1. Image generation, pass in the original image, instruct to generate the code for cutting out the portrait, the code interpreter processes the result, and then performs image2image generation on the image or fills in the background; the generated image is then used for line draft generation

2. Text generation. The text generated by llm has non-compliant multiple punctuation marks co-occurring. The instruction generates regular processing code, the code interpreter processes the results, and then the next step is text extraction or text rewriting.

3. Combine text and pictures, generate text and pictures and calculate the similarity. If it is not suitable, let llm control the picture to continue to generate until it meets the expectations. You can even make style judgments on the generated pictures before and after to ensure that the style of the before and after is consistent.

Technical points

To achieve the ability to execute the generated code immediately, llm needs to be able to interpret, compile, and convert the generated code into machine code for execution.
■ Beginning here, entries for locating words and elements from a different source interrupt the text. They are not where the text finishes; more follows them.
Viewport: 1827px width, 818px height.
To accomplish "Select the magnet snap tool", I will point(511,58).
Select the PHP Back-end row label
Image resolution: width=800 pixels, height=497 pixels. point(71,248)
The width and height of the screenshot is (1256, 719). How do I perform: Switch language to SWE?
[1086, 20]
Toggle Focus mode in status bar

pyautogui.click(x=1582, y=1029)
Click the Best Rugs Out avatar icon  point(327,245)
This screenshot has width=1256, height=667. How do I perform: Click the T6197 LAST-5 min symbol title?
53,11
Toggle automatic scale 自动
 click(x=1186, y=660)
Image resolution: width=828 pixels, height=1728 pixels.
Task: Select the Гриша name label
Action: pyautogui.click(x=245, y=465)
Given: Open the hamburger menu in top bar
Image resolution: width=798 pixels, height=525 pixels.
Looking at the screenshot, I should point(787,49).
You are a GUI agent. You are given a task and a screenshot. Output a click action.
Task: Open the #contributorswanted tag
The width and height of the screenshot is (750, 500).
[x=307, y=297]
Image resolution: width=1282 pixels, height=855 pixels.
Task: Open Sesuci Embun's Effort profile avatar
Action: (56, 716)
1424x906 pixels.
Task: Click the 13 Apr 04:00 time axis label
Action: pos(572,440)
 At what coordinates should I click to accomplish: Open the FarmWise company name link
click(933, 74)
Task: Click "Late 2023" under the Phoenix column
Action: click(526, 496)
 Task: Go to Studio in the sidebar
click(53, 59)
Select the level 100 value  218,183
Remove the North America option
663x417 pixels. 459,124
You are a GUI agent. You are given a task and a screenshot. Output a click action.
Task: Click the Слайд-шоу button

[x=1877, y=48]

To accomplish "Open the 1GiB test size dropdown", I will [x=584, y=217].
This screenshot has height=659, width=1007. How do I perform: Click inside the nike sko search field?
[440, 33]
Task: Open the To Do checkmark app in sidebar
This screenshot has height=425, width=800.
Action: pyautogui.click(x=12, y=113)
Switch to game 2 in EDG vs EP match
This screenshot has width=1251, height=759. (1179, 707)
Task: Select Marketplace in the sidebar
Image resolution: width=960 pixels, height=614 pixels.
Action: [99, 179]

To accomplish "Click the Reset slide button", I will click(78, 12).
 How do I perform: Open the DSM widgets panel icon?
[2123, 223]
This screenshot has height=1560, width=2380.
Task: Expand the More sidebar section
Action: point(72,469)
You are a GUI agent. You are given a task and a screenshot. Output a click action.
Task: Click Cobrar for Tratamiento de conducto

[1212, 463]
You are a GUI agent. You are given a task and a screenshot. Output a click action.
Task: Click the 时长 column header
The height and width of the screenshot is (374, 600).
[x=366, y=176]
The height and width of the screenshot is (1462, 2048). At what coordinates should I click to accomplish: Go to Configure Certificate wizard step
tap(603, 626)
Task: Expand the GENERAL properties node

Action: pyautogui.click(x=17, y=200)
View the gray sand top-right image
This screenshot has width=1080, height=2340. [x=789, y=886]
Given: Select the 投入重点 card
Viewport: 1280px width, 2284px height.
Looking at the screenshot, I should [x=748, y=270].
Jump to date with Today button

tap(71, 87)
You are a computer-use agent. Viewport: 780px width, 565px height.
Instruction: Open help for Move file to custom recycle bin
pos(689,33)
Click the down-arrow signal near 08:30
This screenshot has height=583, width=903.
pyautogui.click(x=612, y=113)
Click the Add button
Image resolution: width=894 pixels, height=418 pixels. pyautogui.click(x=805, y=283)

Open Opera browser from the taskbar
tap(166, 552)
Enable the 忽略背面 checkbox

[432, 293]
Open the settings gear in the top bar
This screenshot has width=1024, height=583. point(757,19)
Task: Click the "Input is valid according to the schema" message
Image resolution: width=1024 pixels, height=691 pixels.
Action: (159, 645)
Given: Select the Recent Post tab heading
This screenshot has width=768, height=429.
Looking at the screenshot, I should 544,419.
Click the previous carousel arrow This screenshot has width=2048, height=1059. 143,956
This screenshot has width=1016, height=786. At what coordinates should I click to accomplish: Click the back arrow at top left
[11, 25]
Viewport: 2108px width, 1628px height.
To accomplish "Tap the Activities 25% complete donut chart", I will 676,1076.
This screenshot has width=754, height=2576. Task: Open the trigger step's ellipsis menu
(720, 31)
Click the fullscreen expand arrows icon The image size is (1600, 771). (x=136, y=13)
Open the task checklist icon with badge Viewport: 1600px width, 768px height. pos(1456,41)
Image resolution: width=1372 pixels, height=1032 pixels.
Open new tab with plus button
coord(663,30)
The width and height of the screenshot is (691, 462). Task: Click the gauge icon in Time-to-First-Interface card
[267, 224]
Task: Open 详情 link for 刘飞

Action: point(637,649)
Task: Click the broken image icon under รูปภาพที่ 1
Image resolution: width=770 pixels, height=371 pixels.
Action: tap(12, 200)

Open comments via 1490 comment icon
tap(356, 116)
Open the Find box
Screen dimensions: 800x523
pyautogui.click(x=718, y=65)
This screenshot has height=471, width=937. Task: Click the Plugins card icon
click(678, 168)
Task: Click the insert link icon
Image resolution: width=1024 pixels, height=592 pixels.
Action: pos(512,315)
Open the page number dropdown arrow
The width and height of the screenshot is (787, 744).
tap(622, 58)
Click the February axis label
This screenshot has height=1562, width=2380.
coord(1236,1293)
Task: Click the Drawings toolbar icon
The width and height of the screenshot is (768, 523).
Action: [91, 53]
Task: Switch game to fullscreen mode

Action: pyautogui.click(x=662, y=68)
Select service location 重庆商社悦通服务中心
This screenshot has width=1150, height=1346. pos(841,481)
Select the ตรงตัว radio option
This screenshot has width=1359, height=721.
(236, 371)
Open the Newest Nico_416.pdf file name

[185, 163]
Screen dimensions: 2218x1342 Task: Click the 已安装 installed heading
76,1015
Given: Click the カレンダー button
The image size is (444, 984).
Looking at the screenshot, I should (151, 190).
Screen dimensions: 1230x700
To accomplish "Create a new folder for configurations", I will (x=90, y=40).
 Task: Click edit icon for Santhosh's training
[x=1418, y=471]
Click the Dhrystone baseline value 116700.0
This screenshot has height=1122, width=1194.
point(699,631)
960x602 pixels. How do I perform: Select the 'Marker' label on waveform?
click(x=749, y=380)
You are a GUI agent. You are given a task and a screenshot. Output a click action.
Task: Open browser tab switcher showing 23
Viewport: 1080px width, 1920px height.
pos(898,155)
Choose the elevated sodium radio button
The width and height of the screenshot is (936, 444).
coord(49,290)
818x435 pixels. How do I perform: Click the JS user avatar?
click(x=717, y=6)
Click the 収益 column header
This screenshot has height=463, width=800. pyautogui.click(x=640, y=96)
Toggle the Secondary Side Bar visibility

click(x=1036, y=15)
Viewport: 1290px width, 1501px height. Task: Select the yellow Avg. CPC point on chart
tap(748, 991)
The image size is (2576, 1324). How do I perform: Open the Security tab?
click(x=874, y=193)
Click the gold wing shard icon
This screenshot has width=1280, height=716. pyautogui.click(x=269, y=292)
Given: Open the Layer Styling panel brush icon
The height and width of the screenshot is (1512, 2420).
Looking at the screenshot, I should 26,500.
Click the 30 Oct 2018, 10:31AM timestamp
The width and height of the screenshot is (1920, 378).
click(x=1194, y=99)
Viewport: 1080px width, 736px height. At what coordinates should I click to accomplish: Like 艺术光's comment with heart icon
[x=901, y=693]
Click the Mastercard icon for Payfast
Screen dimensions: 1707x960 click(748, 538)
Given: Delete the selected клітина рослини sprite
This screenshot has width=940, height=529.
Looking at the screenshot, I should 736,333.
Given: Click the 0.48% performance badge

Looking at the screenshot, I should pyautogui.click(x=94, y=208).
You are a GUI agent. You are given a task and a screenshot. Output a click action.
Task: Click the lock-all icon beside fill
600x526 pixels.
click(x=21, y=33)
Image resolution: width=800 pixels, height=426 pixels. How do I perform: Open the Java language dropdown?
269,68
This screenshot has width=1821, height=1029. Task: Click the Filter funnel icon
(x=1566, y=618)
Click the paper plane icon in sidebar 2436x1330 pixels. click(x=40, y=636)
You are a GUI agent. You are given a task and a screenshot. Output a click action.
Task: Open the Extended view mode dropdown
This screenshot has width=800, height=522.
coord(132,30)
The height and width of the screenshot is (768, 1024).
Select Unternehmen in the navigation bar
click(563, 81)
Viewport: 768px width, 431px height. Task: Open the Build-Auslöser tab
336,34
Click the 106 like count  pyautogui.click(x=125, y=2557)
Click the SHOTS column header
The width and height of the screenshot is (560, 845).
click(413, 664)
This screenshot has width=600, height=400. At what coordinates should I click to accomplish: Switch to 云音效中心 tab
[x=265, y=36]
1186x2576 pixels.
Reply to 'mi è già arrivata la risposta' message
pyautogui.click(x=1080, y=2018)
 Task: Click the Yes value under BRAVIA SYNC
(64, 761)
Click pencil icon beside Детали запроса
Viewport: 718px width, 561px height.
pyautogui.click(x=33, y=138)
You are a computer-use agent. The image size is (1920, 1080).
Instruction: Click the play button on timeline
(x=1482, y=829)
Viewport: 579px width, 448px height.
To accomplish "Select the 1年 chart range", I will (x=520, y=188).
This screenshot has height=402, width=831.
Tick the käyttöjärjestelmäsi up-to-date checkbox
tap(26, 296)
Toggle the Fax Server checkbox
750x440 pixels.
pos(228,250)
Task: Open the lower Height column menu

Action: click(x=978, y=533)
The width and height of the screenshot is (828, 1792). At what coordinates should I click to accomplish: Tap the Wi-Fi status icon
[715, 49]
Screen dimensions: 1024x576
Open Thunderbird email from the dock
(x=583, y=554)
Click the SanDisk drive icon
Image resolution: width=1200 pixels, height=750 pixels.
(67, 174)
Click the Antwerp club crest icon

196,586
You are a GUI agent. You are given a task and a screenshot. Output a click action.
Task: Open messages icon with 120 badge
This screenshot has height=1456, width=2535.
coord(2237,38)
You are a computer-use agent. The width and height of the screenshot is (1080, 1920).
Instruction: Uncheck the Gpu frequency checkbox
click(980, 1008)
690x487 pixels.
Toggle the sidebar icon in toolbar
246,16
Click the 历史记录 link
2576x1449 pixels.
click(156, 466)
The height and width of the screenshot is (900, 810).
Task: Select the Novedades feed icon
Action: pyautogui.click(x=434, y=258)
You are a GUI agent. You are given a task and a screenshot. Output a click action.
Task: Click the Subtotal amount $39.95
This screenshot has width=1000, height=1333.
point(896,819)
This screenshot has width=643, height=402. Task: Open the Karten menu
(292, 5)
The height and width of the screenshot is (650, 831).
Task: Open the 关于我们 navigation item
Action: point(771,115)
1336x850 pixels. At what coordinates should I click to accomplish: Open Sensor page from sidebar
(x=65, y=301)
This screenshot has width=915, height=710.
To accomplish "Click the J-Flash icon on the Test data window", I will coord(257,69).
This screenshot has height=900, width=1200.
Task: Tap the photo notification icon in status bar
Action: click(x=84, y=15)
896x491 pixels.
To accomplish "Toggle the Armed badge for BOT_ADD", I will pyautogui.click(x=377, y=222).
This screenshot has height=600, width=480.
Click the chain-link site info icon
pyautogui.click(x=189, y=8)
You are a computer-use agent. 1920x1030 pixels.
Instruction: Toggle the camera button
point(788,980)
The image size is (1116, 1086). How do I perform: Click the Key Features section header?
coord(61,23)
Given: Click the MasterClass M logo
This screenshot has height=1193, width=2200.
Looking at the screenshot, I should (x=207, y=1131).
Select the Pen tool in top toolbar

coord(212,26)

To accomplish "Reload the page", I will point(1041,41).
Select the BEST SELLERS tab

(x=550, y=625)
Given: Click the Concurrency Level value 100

Then for the compilation and execution of the code, each language actually has a compiler and executor. If we can send the code to the compiler and executor of the corresponding language, then the code can control the CPU calculation results. To achieve such a capability, there are at least 4 ways (using python language as an example):

1. Use python's exec method to set up a flask service for this python interpreter. The code generated by llm is passed to the server as a parameter, and the execution result is returned to the llm server.

2. Use the python interpreter method to implement it. Start a server to connect to llm to generate the code. After execution, the result is returned to the llm server.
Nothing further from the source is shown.